Wednesday, April 15, 2015
(6AM) just me
200m run, 10 kb swing (25#), 10 wall ball (14#), 10 box jump (20”), 10 Power Snatch (skipped this), 10 burpees.
Metcon (AMRAP – Reps) 6 minute AMRAP ladder up by 3: 3 KB swing (53#), 3 wall ball (20#), 6/6, 9/9, 12/12, etc. 2 minutes rest. 5 minute AMRAP ladder up by 5, 5 strict presses (65#), 5 box jump overs (24”), 10/10, 15/15, etc. 2 minutes rest. 4 minutes to establish 2RM Power Snatch. 2 minutes rest. 2 minute AMRAP of burpees. “Don’t I get to pick a WOD for my birthday coming up? Lol” – Matt Tuggle WOD.

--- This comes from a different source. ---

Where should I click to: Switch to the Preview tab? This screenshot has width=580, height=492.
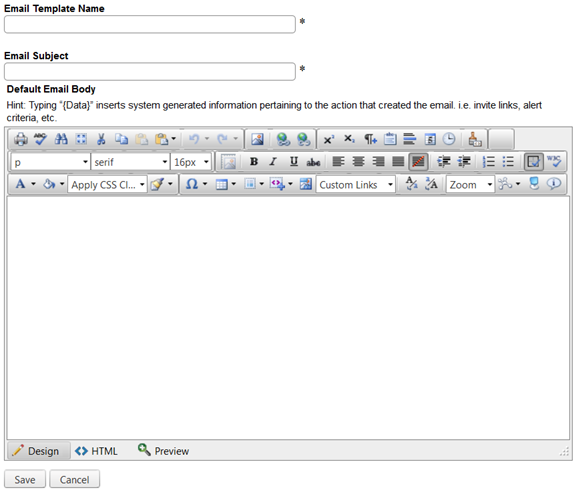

As it was just me, we spent a lot of time on the power snatch. This was a great primer on the move. We followed the following progression:
- Start with feet shoulder width apart
- Holding PVC at hip crease, extend arms out to comfortably wide grip, use a tuck grip
- Pop the weight straight up, then pop and shrug shoulders
- Raise elbows
- Raise elbows and pop bar straight above head, elbows pointing down
- Pop from feet shoulder width apart to squat stance
- Start with bar above knees and have it bounce between pubis and belly button, with chest high and continue motion
- Start with weight on the ground, chest high, weight back against knees as if it wants to swing forward
- Rise up slowly, pivoting knees back, once above knees, start explosive movement to overhead
Arik was really patient and with a combination of visual instruction, verbal description, and form adjustments, I feel like a got an incredible introduction. We started with PVC pipe, moved to 15# training bar and then added 10# bumpers.

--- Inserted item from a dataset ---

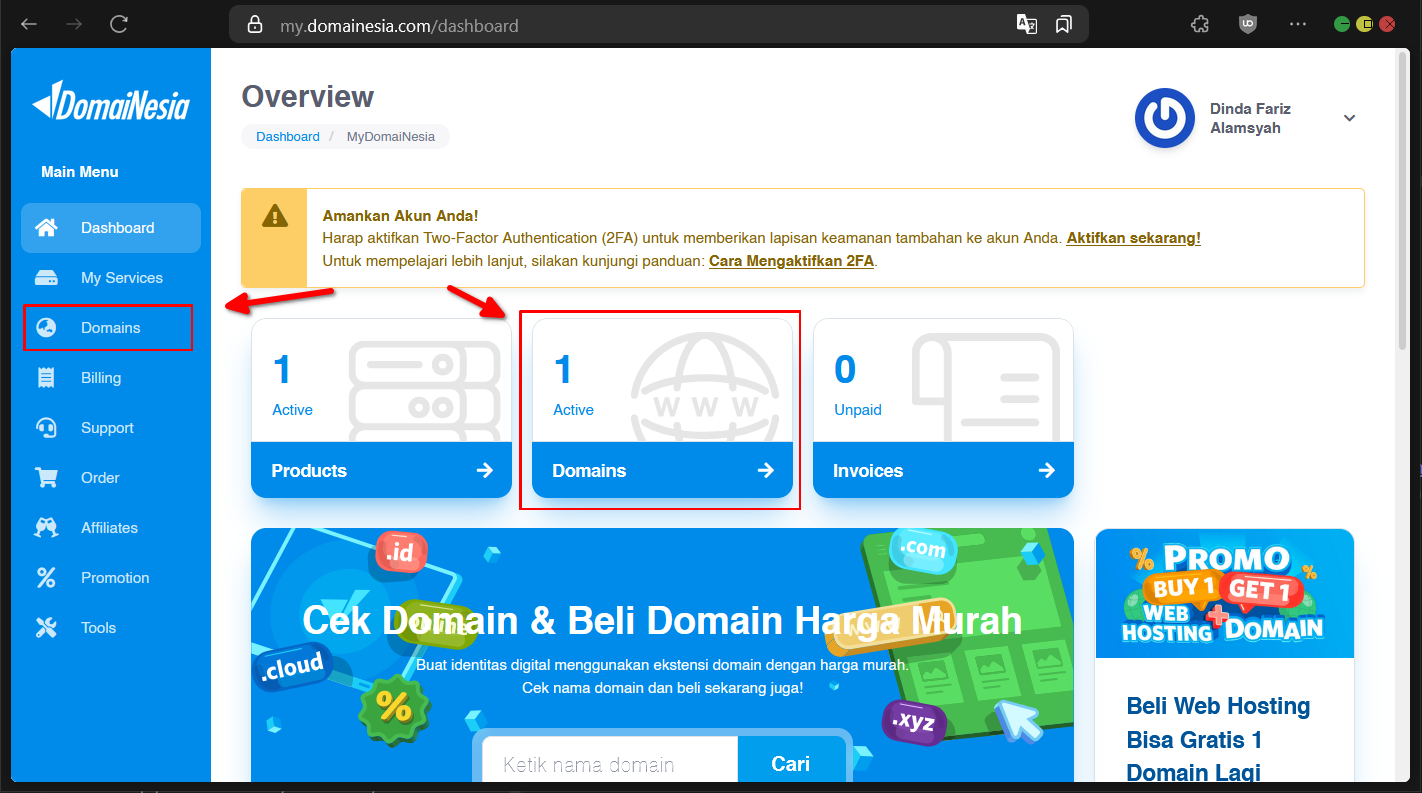
Task: Click the Support headset icon
Action: tap(46, 428)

For the Metcon, I did 2 minute rounds. 2 minutes of KB swing (35#) and wall ball (14#) for 40 repetitions (3/3, 6/6, 9/9 + 4). 2 minutes rest. 2 minutes of strict press (35#) and box jump over (20”) for 33 repetitions (5/5, 10/10 + 3). 2 minutes rest. 2 minutes of Power Snatch to establish 35# 2 repetition maximum. 2 minutes rest. 2 minutes of burpees for 22 repetitions. Total of 95 repetitions, recorded as 40 reps for the first sequence.
I was truly trashed after this workout and could not imagine 6 minute, 5 minute and 4 minute rounds. The burpees at the end added insult to injury and the only benefit if any is the mental confidence that I could bang out 20 burpees after a tough workout.